> _EXERCISE DETAILS_: Copy the records word for word, starting at the line that contains "Click the green" and continuing through the end of the records.

Target pointing data
************
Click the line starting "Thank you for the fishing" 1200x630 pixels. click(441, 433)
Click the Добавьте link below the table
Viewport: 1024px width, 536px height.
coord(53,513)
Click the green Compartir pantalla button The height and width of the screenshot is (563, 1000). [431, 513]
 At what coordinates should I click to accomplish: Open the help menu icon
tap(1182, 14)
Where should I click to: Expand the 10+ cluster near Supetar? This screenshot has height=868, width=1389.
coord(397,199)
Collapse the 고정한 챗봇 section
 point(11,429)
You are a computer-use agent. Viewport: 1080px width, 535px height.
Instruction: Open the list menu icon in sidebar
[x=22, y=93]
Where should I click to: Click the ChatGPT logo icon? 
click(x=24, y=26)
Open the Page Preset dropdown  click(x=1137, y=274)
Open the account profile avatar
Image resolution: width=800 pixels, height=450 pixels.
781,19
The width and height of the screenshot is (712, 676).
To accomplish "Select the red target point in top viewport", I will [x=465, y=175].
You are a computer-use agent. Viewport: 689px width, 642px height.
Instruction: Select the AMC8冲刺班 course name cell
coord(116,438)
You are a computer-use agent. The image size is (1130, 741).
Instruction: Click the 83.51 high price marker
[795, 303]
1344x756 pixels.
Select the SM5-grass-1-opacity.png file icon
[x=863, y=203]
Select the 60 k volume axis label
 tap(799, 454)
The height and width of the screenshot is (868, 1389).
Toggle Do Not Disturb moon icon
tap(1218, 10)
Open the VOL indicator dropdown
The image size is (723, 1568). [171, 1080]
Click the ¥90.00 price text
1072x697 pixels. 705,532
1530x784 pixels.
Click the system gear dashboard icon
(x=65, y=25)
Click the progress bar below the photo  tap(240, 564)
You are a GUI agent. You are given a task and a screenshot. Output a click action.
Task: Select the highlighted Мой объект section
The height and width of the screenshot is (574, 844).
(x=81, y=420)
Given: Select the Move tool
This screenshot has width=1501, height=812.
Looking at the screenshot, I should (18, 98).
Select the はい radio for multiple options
************
> _THE RESPONSE_:
Click the green Compartir pantalla button The height and width of the screenshot is (563, 1000). [431, 513]
 At what coordinates should I click to accomplish: Open the help menu icon
tap(1182, 14)
Where should I click to: Expand the 10+ cluster near Supetar? This screenshot has height=868, width=1389.
coord(397,199)
Collapse the 고정한 챗봇 section
 point(11,429)
You are a computer-use agent. Viewport: 1080px width, 535px height.
Instruction: Open the list menu icon in sidebar
[x=22, y=93]
Where should I click to: Click the ChatGPT logo icon? 
click(x=24, y=26)
Open the Page Preset dropdown  click(x=1137, y=274)
Open the account profile avatar
Image resolution: width=800 pixels, height=450 pixels.
781,19
The width and height of the screenshot is (712, 676).
To accomplish "Select the red target point in top viewport", I will [x=465, y=175].
You are a computer-use agent. Viewport: 689px width, 642px height.
Instruction: Select the AMC8冲刺班 course name cell
coord(116,438)
You are a computer-use agent. The image size is (1130, 741).
Instruction: Click the 83.51 high price marker
[795, 303]
1344x756 pixels.
Select the SM5-grass-1-opacity.png file icon
[x=863, y=203]
Select the 60 k volume axis label
 tap(799, 454)
The height and width of the screenshot is (868, 1389).
Toggle Do Not Disturb moon icon
tap(1218, 10)
Open the VOL indicator dropdown
The image size is (723, 1568). [171, 1080]
Click the ¥90.00 price text
1072x697 pixels. 705,532
1530x784 pixels.
Click the system gear dashboard icon
(x=65, y=25)
Click the progress bar below the photo  tap(240, 564)
You are a GUI agent. You are given a task and a screenshot. Output a click action.
Task: Select the highlighted Мой объект section
The height and width of the screenshot is (574, 844).
(x=81, y=420)
Given: Select the Move tool
This screenshot has width=1501, height=812.
Looking at the screenshot, I should (18, 98).
Select the はい radio for multiple options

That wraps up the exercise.